A propos de l’étymologie du mot alchimie, certains linguistes lui donne pour origine
le vocable copte, khēme, kimiya. Il signifierait "la terre
noire", la terre généreuse laissée par le retrait des crues du Nil et
aurait donné son nom à l'Égypte. L’Egypte, patrie des alchimistes et de
leur Dieu Thot-Hermès.
Or Aphrodise serait natif de la ville d’Hermopolis et si telle n’était
pas le cas, on le dit aussi prêtre du Dieu Mercure. Mercure qui n’est
jamais que l’Hermès romain. Cette première constatation est déjà
troublante mais il faut lui adjoindre le nom même d’Aphrodise qui
incontestablement provient de la déesse de l’amour Aphrodite dont le
nom vient du grec ἀφρός (aphrós), l'écume.
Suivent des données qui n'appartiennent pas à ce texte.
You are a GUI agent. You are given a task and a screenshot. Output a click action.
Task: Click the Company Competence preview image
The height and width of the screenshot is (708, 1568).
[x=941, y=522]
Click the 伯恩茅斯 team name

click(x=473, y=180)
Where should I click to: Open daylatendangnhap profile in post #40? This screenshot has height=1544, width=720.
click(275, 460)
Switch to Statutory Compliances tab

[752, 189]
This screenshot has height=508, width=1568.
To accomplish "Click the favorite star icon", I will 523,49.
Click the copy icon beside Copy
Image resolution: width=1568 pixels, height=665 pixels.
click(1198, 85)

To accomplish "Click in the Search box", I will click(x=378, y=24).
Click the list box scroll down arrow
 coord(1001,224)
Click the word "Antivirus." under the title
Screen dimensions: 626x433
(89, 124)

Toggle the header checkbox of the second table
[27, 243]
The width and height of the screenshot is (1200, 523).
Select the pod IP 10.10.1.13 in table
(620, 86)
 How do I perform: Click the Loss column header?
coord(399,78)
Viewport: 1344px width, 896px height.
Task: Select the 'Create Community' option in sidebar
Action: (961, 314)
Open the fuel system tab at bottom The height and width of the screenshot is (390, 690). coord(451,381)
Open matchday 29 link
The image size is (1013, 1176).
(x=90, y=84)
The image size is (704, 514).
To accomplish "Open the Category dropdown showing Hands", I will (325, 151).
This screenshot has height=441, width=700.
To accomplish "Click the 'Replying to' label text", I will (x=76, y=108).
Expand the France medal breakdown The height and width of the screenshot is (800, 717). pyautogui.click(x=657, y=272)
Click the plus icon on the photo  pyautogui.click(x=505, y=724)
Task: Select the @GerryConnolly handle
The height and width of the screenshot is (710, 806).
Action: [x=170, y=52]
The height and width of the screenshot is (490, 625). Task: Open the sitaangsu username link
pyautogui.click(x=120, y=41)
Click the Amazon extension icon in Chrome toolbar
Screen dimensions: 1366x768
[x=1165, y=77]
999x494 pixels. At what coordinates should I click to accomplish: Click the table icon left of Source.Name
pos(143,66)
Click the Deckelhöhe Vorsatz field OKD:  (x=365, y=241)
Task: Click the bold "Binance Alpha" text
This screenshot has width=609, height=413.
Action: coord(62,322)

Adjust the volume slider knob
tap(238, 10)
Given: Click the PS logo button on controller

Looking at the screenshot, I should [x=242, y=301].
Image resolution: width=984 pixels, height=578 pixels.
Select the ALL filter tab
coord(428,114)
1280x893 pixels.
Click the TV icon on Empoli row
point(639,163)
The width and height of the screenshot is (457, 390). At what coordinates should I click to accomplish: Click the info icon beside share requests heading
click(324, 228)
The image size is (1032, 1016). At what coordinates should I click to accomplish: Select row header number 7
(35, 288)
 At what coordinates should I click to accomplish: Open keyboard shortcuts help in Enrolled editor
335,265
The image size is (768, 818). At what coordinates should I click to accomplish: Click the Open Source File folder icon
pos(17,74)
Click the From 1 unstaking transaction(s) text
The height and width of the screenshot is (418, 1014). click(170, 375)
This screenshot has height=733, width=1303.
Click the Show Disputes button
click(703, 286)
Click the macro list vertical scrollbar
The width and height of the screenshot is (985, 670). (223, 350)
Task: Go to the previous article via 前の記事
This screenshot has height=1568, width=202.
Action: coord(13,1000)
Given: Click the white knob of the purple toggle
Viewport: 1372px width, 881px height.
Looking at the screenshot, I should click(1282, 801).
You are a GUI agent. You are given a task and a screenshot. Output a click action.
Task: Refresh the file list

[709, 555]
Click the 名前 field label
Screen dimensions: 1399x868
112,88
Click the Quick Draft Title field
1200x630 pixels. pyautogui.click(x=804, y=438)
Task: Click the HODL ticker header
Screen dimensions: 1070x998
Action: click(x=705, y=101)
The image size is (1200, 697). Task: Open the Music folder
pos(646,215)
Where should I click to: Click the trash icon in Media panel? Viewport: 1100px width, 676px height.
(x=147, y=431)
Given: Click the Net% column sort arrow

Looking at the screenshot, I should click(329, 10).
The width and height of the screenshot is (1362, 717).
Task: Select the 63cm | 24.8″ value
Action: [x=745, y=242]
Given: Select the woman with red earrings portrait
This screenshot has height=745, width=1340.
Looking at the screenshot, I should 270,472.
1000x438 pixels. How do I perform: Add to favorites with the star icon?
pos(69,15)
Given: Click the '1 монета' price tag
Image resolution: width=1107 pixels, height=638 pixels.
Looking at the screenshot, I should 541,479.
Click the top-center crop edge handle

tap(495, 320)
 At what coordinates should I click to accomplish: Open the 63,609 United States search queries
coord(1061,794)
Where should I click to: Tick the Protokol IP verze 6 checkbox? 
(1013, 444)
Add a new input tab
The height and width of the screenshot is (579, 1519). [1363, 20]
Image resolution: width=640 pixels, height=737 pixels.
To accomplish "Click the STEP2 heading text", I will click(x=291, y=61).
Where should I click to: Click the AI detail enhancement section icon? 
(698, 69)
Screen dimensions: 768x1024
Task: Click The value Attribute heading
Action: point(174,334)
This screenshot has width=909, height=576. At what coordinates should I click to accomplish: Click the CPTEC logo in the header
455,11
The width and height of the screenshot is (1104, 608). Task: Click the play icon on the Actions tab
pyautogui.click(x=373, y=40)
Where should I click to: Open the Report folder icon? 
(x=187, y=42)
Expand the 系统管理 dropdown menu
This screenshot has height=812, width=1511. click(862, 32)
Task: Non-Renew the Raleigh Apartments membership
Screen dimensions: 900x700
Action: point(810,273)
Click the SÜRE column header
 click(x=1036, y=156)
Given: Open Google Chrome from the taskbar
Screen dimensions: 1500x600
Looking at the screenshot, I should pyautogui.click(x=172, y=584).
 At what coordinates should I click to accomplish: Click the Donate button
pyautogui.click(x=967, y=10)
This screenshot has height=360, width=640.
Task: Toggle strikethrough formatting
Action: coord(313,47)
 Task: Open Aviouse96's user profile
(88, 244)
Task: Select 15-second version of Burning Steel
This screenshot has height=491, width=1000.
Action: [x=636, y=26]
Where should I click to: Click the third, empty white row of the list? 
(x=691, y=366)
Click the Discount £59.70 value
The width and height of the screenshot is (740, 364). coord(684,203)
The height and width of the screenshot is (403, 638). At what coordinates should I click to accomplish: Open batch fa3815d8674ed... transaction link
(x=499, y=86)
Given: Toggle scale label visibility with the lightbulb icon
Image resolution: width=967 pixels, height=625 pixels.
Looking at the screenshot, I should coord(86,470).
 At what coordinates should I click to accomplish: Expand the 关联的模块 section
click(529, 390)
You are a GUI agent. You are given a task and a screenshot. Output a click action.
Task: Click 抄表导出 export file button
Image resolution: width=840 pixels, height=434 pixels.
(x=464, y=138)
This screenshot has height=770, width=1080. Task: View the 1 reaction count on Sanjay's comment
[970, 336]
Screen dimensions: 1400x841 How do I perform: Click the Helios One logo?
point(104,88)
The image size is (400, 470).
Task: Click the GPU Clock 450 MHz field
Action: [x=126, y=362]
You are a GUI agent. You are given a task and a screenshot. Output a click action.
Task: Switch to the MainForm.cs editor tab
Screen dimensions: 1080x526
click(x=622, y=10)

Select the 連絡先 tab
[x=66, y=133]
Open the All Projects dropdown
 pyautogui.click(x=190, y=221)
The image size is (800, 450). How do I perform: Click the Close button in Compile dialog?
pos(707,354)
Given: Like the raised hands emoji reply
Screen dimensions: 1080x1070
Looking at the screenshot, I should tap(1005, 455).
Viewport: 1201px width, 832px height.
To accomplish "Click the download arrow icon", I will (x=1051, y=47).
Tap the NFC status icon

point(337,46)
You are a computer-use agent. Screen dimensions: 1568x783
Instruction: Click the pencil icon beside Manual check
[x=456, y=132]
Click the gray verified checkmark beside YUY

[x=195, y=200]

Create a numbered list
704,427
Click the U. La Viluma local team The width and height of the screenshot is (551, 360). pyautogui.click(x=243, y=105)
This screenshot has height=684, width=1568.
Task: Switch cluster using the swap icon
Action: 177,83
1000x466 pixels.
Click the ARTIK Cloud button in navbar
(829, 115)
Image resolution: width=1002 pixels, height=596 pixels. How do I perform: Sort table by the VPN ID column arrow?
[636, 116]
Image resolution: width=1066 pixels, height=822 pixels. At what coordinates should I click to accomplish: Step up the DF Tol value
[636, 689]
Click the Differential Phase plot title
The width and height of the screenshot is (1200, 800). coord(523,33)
Notion fort intéressante
aussi et qui n'est pas sans nous rapeller que Marie vient de l'hébreu
Maryam, ce prénom signifiait "goutte de mer" ce qui en latin pouvait se
traduire par Stilla Maris, devenu peut-être Stella Maris.
Nous voilà donc en présence d’Hermès et d’Aphrodite, de leur union est
né Hermaphrodite qui, associé à jamais à la naïade Salmacis,
représentera l’être bisexué.
Or cette notion d’hermaphrodisme est à la base même de toutes les
représentations des « noces alchimiques ». Comment s’étonner dès lors
qu’apparaissent sous les pas de notre saint Aphrodise des escargots,
eux-aussi hermaphrodites !! Et qu’en souvenir de l’événement, on
déguste des brioches nommées « coques ». L’escargot a aussi une
intéressante capacité (à la condition de préserver le nœud œsophagien)
celle de voir sa tête repousser si d’aventure, il la perdait ! Ii
continue donc à vivre comme Aphrodise, tête en moins. Mais il est
aussi bien intéressant de se rappeler qu’un escargot sort à la petite
rosée du matin et qu’au fond sa coque ou coquille résulte finalement de
la cristallisation de sels calcaires.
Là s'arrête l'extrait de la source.